** TASK 1 **
Using the excerpt on the Supreme Court ruling, decide whether each statement agrees with it. Answer yes or no, and quote the words that settle it. (a) The appellant applied to lower its contracted maximum demand to 10000 KVA with effect from 27-02-2002. (b) The Court held that because the dispute was contractual, the State was freed from its Article 14 obligation. (c) The Court dismissed the batch of appeals.

** PAGE EXCERPT **
:::::

New Delhi, July 7, 2023: Allowing a batch of appeals, the Supreme Court has held that the fact that a dispute fell into the contractual realm did not relieve the State of its obligation to comply with the requirements of Article 14 of the Constitution. The Court directed the Tamil Nadu Electricity Board to return the amount as may be calculated and verified, paid by the appellant to it for 13000 KVA, in excess to its request of maximum sanctioned demand of 10000 KVA (23000-10000 = 13000 KVA).

 

 

In the matter at hand, the appellant had filed an application to reduce the contracted maximum demand (Electricity) to 10000 KVA with effect from 27-02-2002. The issue raised in this appeal was whether such an action of the application remaining pending for an unreasonable period could in itself be classified as an arbitrary and unreasonable act and whether the appellant was entitled to refund of the amount of difference between the amounts payable for 23000 KVA and 10000 KVA which, had been paid under protest?

:::::

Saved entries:
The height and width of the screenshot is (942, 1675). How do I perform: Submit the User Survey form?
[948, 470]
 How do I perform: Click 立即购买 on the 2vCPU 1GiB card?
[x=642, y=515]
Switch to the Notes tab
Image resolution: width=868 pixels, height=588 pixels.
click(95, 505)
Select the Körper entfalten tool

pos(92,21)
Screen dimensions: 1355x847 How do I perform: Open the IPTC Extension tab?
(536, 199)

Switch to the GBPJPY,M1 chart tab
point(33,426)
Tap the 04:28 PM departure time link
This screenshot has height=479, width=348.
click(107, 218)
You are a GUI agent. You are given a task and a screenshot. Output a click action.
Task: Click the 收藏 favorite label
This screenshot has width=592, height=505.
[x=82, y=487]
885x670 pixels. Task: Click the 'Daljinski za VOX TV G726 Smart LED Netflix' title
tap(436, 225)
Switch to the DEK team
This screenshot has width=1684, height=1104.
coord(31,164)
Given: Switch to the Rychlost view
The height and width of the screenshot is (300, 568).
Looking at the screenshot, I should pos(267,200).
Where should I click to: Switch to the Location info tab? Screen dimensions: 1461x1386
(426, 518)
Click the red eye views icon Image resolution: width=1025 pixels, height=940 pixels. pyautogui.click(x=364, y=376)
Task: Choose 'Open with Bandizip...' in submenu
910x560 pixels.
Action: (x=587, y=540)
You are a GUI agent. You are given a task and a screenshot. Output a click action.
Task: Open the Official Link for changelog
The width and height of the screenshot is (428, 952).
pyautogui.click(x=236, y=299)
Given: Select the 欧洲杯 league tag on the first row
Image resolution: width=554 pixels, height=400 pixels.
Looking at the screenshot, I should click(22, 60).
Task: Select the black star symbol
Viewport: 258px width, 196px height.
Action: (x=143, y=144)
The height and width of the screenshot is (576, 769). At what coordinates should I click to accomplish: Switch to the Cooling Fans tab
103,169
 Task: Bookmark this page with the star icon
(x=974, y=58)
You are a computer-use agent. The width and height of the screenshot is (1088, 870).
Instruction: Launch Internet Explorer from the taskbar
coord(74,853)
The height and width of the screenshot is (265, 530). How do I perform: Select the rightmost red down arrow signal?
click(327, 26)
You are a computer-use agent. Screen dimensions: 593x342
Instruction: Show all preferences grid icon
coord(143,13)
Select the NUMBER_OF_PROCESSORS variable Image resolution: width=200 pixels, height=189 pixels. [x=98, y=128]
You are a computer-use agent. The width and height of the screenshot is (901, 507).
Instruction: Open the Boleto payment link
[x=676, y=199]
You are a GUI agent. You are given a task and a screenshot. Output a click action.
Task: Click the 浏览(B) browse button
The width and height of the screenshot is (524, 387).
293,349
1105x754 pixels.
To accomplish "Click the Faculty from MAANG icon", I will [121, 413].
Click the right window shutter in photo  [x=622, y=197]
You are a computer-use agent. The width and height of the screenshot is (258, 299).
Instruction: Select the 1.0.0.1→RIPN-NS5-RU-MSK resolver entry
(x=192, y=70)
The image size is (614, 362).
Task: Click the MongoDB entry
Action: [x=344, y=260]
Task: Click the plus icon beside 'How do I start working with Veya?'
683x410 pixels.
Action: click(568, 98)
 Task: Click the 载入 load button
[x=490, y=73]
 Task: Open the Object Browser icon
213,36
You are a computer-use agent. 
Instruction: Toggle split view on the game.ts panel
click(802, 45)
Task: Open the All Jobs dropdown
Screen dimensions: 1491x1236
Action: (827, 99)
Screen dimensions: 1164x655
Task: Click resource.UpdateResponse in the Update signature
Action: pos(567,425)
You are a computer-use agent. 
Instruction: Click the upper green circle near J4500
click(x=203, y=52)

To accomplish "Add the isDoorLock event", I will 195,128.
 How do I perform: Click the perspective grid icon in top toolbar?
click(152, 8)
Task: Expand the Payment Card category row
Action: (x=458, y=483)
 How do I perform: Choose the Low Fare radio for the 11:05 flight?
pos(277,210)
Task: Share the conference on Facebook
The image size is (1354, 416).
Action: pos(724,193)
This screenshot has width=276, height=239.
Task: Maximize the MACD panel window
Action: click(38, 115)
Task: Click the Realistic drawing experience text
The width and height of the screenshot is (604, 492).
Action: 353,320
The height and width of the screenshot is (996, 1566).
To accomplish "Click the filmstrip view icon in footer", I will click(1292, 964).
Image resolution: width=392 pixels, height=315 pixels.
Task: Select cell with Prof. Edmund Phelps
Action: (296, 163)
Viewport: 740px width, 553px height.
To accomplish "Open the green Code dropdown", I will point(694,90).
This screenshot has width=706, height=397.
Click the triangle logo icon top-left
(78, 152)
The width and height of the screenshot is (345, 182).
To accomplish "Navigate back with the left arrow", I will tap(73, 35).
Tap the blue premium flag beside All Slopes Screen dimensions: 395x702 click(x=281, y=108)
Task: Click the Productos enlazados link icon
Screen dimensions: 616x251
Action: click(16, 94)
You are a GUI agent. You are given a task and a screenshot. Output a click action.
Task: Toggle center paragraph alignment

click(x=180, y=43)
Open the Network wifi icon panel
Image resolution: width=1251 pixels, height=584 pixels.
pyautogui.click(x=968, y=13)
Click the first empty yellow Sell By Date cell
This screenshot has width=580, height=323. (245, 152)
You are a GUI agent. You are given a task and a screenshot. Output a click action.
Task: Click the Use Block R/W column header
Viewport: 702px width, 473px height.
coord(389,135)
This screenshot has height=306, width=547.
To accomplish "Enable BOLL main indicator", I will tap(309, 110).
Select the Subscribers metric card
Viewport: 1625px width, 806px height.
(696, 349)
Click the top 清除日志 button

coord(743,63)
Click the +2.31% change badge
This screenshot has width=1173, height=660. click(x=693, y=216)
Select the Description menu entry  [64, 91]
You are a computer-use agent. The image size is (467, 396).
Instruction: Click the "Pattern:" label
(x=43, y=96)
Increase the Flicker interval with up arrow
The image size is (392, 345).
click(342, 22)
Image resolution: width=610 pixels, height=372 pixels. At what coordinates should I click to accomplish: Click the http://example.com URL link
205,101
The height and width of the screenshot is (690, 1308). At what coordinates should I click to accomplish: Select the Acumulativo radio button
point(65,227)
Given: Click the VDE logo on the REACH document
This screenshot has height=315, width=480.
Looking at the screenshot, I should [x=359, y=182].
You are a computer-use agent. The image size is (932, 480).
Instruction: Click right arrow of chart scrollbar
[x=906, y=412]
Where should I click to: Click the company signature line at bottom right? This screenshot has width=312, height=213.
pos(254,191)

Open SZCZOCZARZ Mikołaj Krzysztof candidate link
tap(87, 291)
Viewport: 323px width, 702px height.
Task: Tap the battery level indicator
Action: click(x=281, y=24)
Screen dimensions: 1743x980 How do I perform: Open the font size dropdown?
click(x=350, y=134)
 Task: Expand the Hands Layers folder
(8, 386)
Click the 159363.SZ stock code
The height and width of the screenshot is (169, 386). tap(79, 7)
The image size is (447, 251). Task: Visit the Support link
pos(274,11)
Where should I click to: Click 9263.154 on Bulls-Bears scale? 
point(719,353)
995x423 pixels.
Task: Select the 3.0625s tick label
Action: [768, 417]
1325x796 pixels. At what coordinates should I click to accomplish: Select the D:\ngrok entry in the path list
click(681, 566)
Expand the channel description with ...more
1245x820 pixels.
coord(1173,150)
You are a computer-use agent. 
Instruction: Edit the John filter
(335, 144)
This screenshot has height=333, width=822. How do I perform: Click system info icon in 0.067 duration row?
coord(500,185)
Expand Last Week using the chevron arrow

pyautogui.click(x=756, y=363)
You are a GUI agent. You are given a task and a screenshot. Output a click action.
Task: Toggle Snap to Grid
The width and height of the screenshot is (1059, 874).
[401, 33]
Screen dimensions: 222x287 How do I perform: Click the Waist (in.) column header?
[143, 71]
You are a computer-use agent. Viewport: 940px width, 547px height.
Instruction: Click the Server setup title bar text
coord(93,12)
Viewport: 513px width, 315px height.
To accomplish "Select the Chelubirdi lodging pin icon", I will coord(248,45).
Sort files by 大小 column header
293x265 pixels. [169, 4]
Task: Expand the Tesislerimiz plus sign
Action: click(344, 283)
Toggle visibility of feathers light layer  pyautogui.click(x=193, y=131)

:::::

** TASK 2 **
In the saved entries, copy word for word every line from the line with "Task: Select the black star symbol" to the line with "(x=974, y=58)", including both of those lines.

** FULL SOLUTION 1 **
(a) Yes: "the appellant had filed an application to reduce the contracted maximum demand (Electricity) to 10000 KVA with effect from 27-02-2002"
(b) No: "the fact that a dispute fell into the contractual realm did not relieve the State of its obligation to comply with the requirements of Article 14 of the Constitution"
(c) No: "Allowing a batch of appeals"

** FULL SOLUTION 2 **
Task: Select the black star symbol
Viewport: 258px width, 196px height.
Action: (x=143, y=144)
The height and width of the screenshot is (576, 769). At what coordinates should I click to accomplish: Switch to the Cooling Fans tab
103,169
 Task: Bookmark this page with the star icon
(x=974, y=58)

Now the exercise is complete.